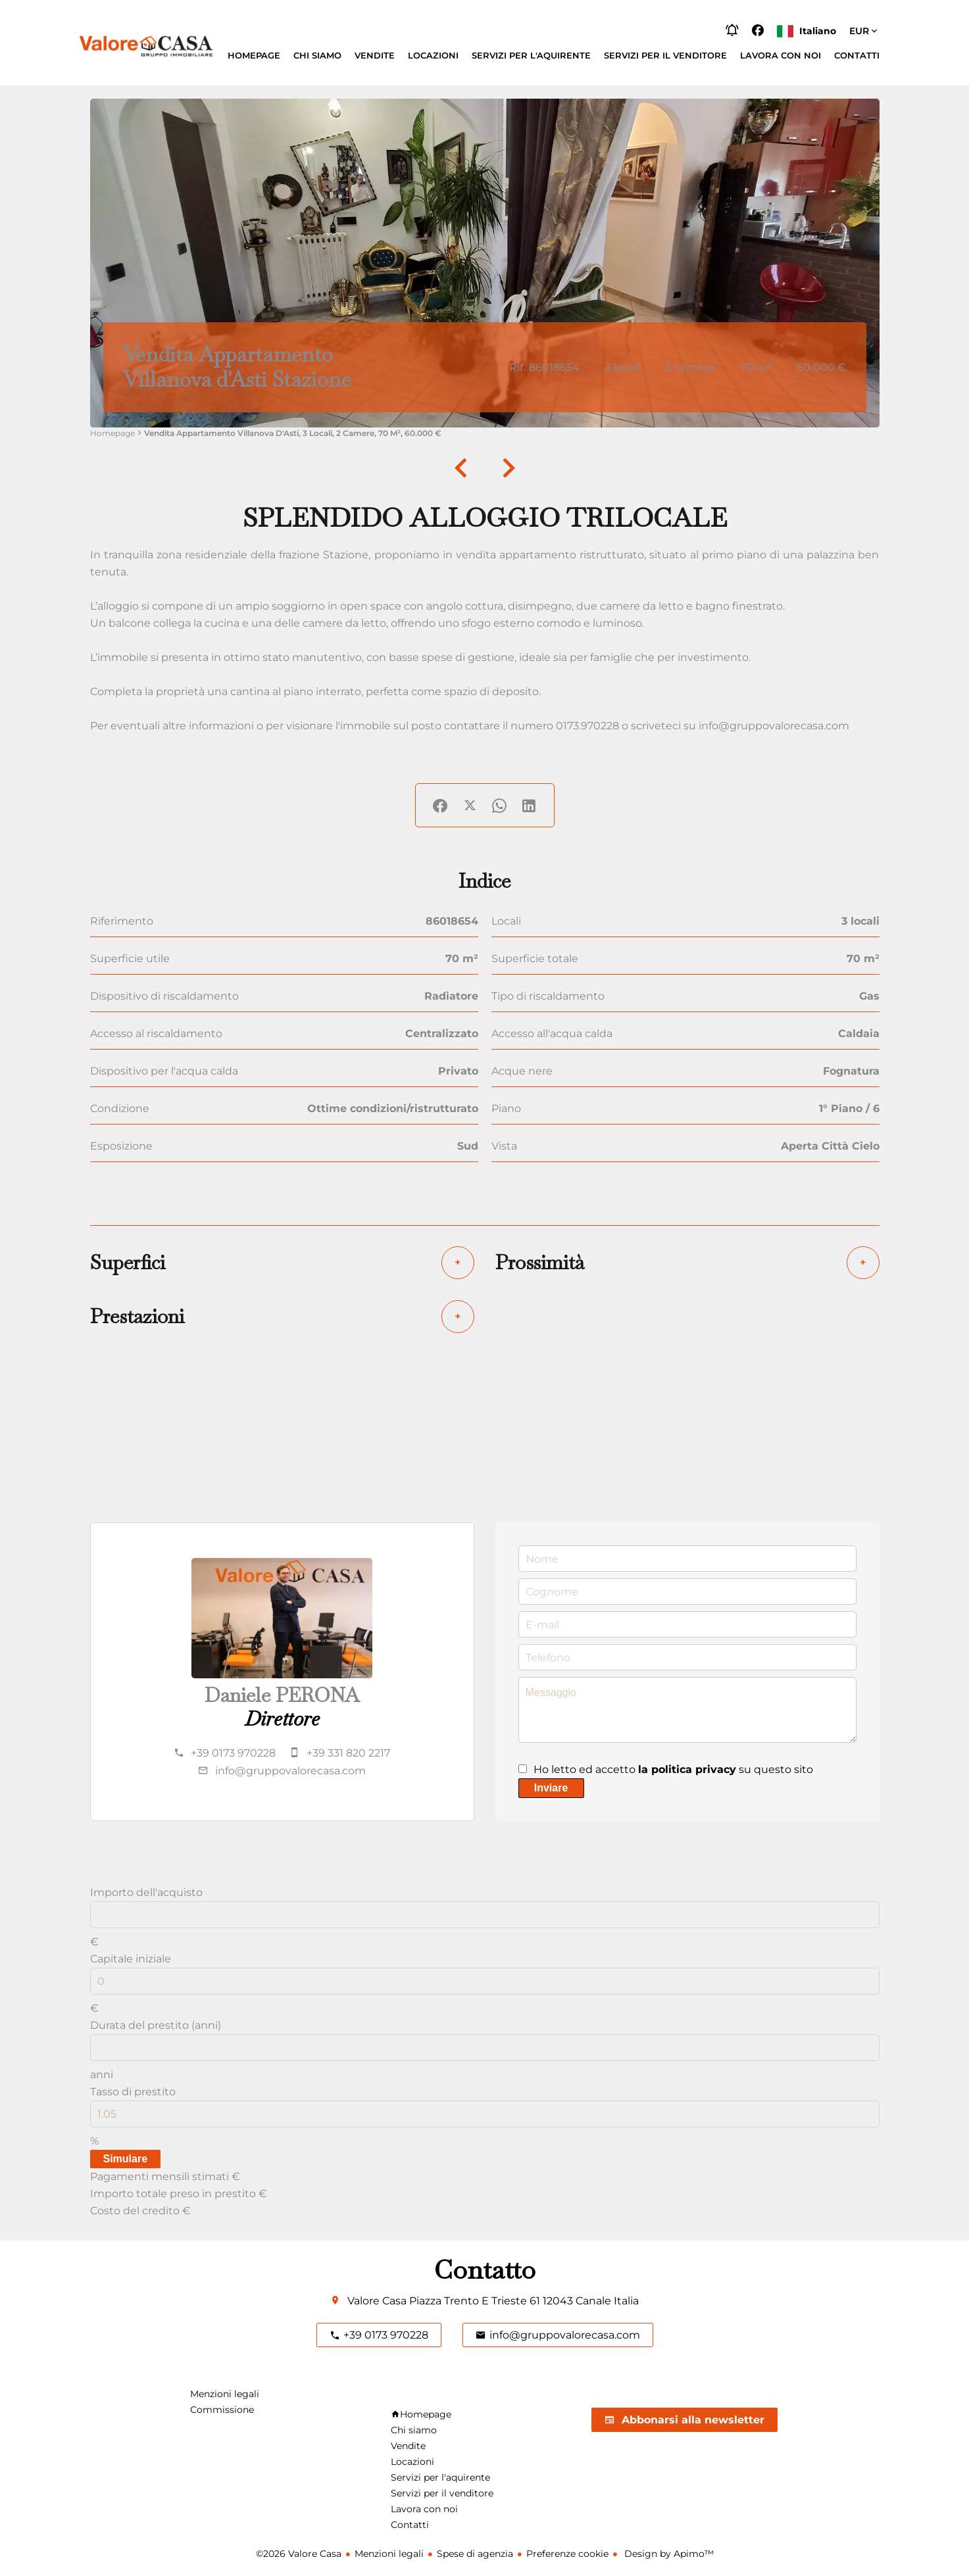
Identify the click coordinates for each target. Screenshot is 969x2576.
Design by (668, 2554)
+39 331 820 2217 (348, 1753)
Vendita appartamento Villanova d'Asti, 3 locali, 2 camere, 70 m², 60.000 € (292, 433)
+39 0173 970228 (233, 1753)
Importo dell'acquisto (146, 1892)
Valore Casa (377, 2301)
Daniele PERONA (282, 1695)
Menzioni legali (389, 2554)
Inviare (551, 1787)
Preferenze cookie (567, 2554)
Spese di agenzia (475, 2554)
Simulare (125, 2158)
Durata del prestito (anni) (155, 2025)
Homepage (112, 433)
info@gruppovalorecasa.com (290, 1770)
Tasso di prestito (133, 2091)
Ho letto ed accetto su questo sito (673, 1769)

-*-

What you are asked to do.
Rescale the coordinates in the answers of the records above by 0.8, rounding to whole numbers with halves going up, and give all the lines again, requests included. Leave the pictures out of your answer.

Written solution.
Identify the click coordinates for each target. Screenshot is 969x2576.
Design by (534, 2043)
+39 331 820 2217 (278, 1402)
Vendita appartamento Villanova d'Asti, 3 locali, 2 camere, 70 m², 60.000 € (234, 346)
+39 0173 970228 (186, 1402)
Importo dell'acquisto (117, 1514)
Valore Casa (302, 1841)
Daniele PERONA (226, 1356)
Menzioni legali (311, 2043)
Inviare (441, 1430)
Preferenze cookie (454, 2043)
Spese di agenzia (380, 2043)
Simulare (100, 1726)
Durata del prestito (anni) (124, 1620)
Homepage (90, 346)
info@gruppovalorecasa.com (232, 1416)
Tasso di prestito (106, 1673)
Ho letto ed accetto su questo sito (538, 1415)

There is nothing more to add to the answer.